▸ STUDY MATERIAL
▼▼▼
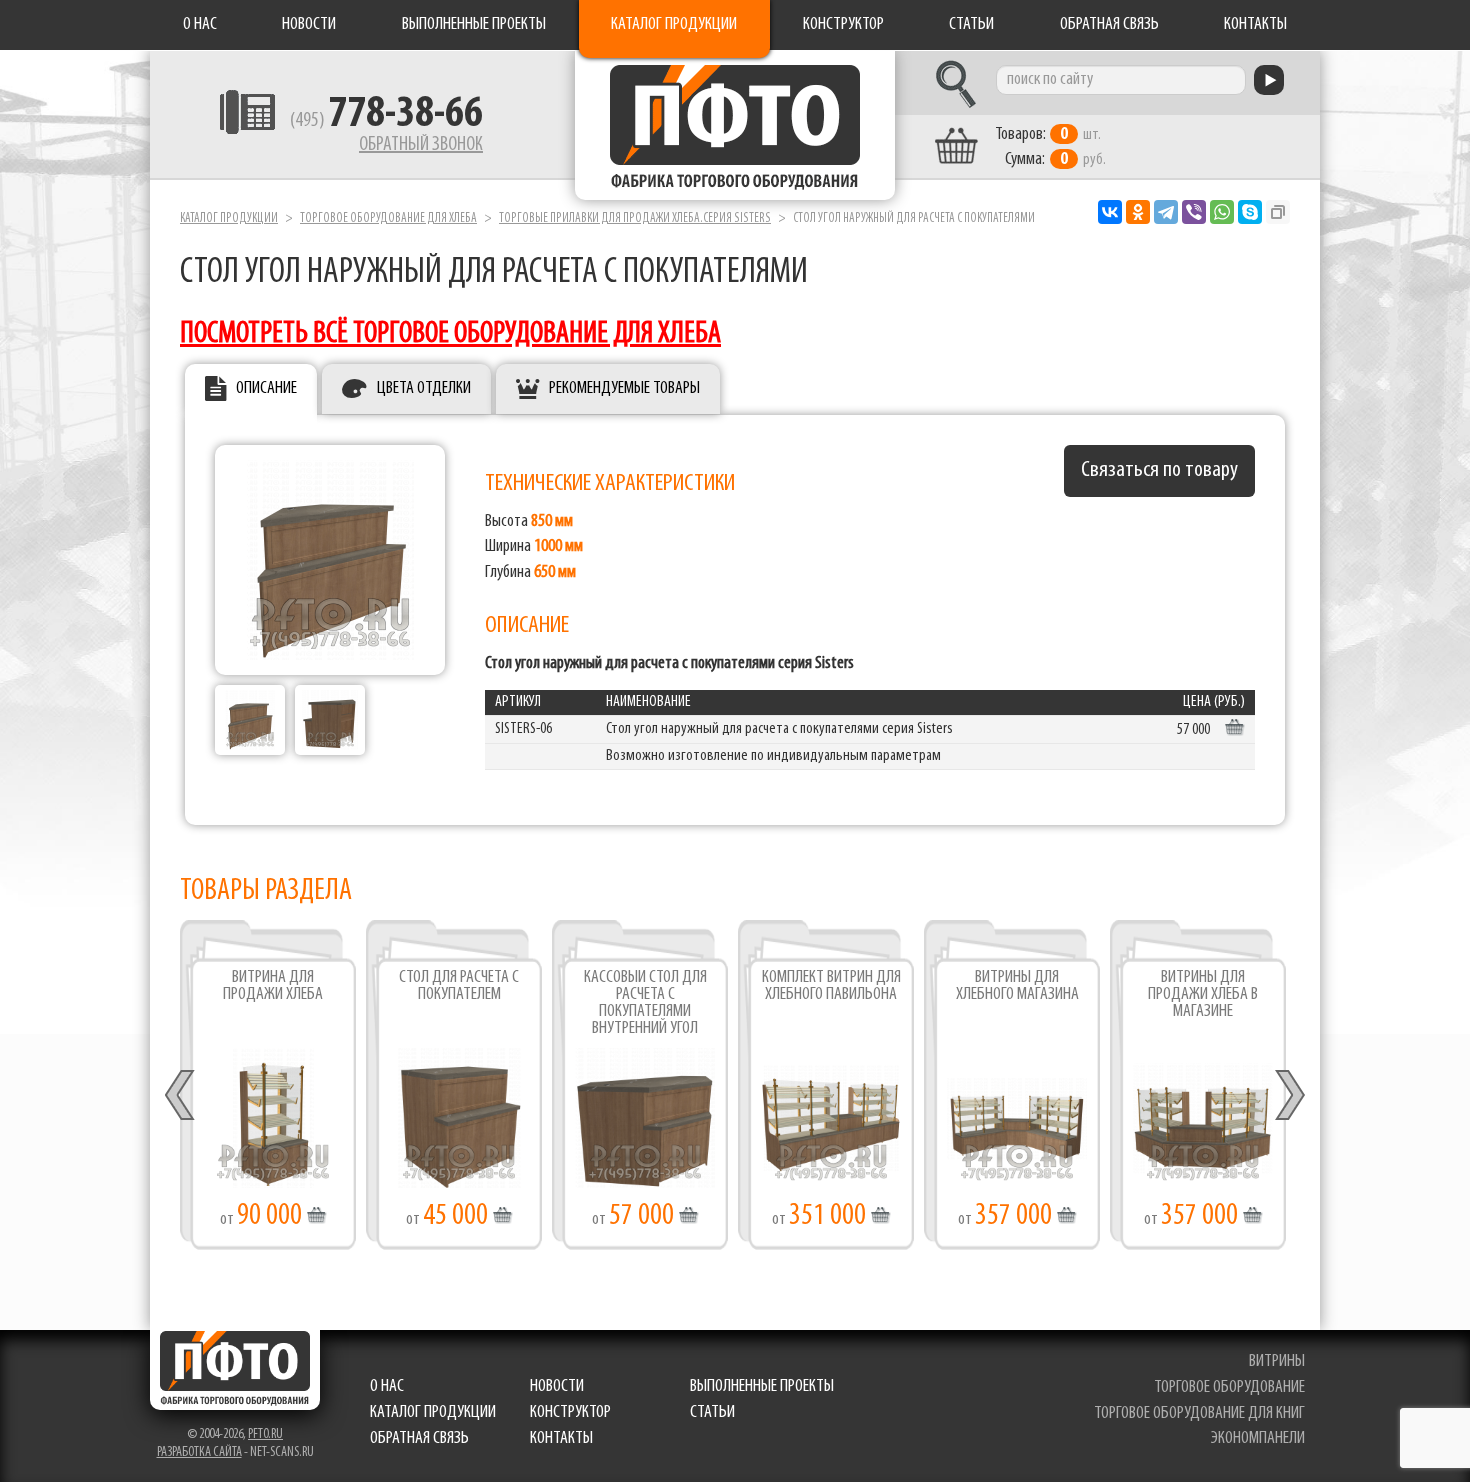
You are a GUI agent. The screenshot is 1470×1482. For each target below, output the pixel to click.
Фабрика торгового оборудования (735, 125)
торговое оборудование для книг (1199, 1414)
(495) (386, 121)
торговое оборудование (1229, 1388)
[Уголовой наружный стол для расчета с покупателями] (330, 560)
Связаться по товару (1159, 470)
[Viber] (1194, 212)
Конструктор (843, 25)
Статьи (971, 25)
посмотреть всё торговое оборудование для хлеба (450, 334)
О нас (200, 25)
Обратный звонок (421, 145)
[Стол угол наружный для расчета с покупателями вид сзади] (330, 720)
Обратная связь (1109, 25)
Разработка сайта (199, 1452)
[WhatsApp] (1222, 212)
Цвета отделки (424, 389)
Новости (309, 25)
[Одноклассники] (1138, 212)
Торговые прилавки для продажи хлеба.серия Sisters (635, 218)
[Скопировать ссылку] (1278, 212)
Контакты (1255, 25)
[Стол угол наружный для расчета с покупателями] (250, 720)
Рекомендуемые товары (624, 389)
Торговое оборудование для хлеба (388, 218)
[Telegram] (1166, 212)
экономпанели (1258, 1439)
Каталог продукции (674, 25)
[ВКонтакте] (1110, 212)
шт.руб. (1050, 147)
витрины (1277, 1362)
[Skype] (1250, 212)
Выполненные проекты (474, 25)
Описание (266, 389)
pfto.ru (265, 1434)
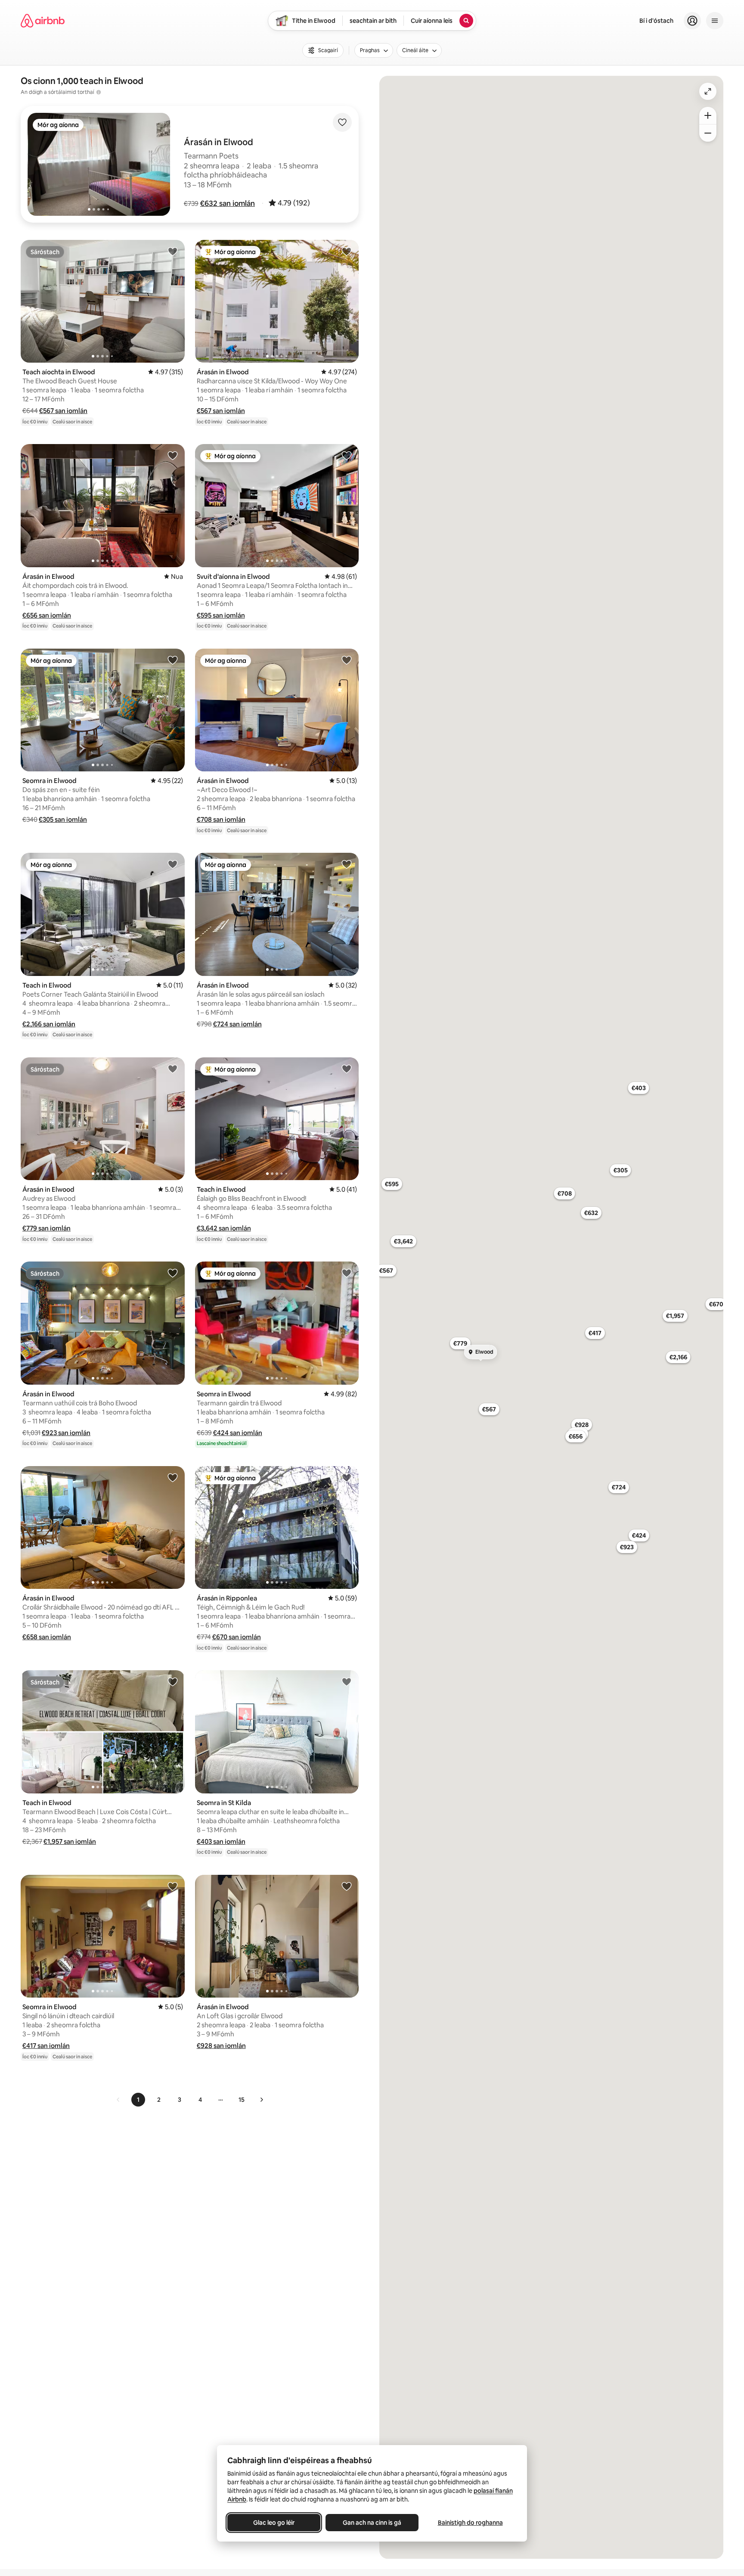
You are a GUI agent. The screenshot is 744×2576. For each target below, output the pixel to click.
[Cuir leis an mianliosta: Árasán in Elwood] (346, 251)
▲▲▲
▼▼▼
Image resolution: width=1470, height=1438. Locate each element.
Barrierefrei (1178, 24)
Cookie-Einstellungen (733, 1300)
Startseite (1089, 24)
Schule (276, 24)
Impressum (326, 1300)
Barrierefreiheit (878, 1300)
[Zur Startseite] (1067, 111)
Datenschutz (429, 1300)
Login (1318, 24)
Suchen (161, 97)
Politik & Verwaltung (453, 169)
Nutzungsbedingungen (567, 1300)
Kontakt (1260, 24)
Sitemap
▲▲▲
▼▼▼
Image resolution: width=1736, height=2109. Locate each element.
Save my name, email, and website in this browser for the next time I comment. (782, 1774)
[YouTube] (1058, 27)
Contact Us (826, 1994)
▲▲▲
▸ ASSIGNED TASK
Keep to the lines above from the line with "Статьи (971, 25)" to the line with "[Cuir leis an", and set down exactly those, inclusive, with nothing else and every picture left out.

▸ TASK RESPONSE
Статьи (971, 25)
посмотреть всё торговое оборудование для хлеба (450, 334)
О нас (200, 25)
Обратный звонок (421, 145)
[Стол угол наружный для расчета с покупателями вид сзади] (330, 720)
Обратная связь (1109, 25)
Разработка сайта (199, 1452)
[WhatsApp] (1222, 212)
Цвета отделки (424, 389)
Новости (309, 25)
[Одноклассники] (1138, 212)
Торговые прилавки для продажи хлеба.серия Sisters (635, 218)
[Скопировать ссылку] (1278, 212)
Контакты (1255, 25)
[Стол угол наружный для расчета с покупателями] (250, 720)
Рекомендуемые товары (624, 389)
Торговое оборудование для хлеба (388, 218)
[Telegram] (1166, 212)
экономпанели (1258, 1439)
Каталог продукции (674, 25)
[ВКонтакте] (1110, 212)
шт.руб. (1050, 147)
витрины (1277, 1362)
[Skype] (1250, 212)
Выполненные проекты (474, 25)
Описание (266, 389)
pfto.ru (265, 1434)
You are a GUI agent. The screenshot is 744×2576. For each target below, output the pixel to click.
[Cuir leis an mianliosta: Árasán in Elwood] (346, 251)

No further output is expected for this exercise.